As I drove along our property on the gravel road, I noticed that Farmer H's campaign signs were missing. Oh, don't worry. The world is safe. Farmer H himself is not running for office. But he'd allowed two candidates for local races to place their signs out front. It's not like we get a lot of traffic by here. But I guess you never know when somebody taking a headless body up past the Mansion to dump in the septic tank of a vacant house might see them. Or the procession of law enforcement and coroner vehicles that follow...
Anyhoo...I just KNEW those signs had been there when I left. I was certain. Pretty sure. Thought they were. Because I'd looked down into the BARn field, to see if perhaps Farmer H had returned early from the Storage Unit Store, and might be puttering around over there. I'd left about 12:30, and it was now nearing 1:00. If business isn't booming, he leaves at noon. Surely, if those signs had been gone, I would have noticed as I passed by the first time. And I didn't.
Once I parked T-Hoe in the garage, I called Farmer H.
"Did you take down your signs? Your campaign signs? They're laying in the yard."
"No. Why would I do that?"
"I don't know. At first, I thought they were gone. Like maybe the candidates came and took them back. But then I saw them laying flat in the grass."
"No. I didn't touch them. They were there when I came to my store at 8:00."
"I'm pretty sure they were there when I left for town, too. Now they're down."
"Huh. I'll look when I get back."
I asked for pictures before he set them back up. Farmer H said he was going to put something on Facebook about it, on the page that our enclave uses to communicate things like power outages and strange vehicles and INSULTS ABOUT FARMER H's ROADWORK!
I don't know why somebody would take down the signs.

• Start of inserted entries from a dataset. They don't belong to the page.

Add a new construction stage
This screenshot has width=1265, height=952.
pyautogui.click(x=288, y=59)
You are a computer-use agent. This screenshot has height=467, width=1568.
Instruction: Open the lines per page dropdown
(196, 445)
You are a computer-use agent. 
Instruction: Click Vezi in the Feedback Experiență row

I don't even know what political party these candidates represent. Farmer H and I don't have a political affiliation. We vote for the candidate. One of these is a distant relative of Farmer H, running for county clerk. The other is a judge up for re-election, a guy whose brother was in my high school class, and who Farmer H went to fireman training with.
[Maybe Juno was on the case! Looks like she was sniffing something when Farmer H took the photo after he got home. If only she could talk!]
A few minutes later, Farmer H said he put the info on Facebook, and that he let people know he was not happy!
"Oh, great. Now you're going to start a war. It might have been your buddy, Buddy, playing a prank on you. Or maybe it was somebody mad about your bumpy roads!"
"Hah. They would have done it before now."
"Maybe it was kids."
"I think kids would have kicked them down, and they'd be bent."
"I think adults would have taken them! Not just laid them down."
About a half hour late, Farmer H said our neighbor next door put out some info. She'd seen kids walking down the road about an hour previous.
"See? I think it was kids."
"She didn't put out publicly who it looked like, but she told me. And I know that lady was having a birthday party for her teenage daughter today."
AHA! I'm pretty sure we have solved the mystery. Better yet, that lady is also on the Facebook page. So she knows darn good and well if those kids went for a walk. Not that she'll own up to anything. But it's enough that she knows kids were sighted in the area.
I would hope they at least get a good talking-to! A prank's a prank, but you don't go messing with stuff in the country. No siree, Bob! Farmer H is not a person concerned with revenge. But others might be.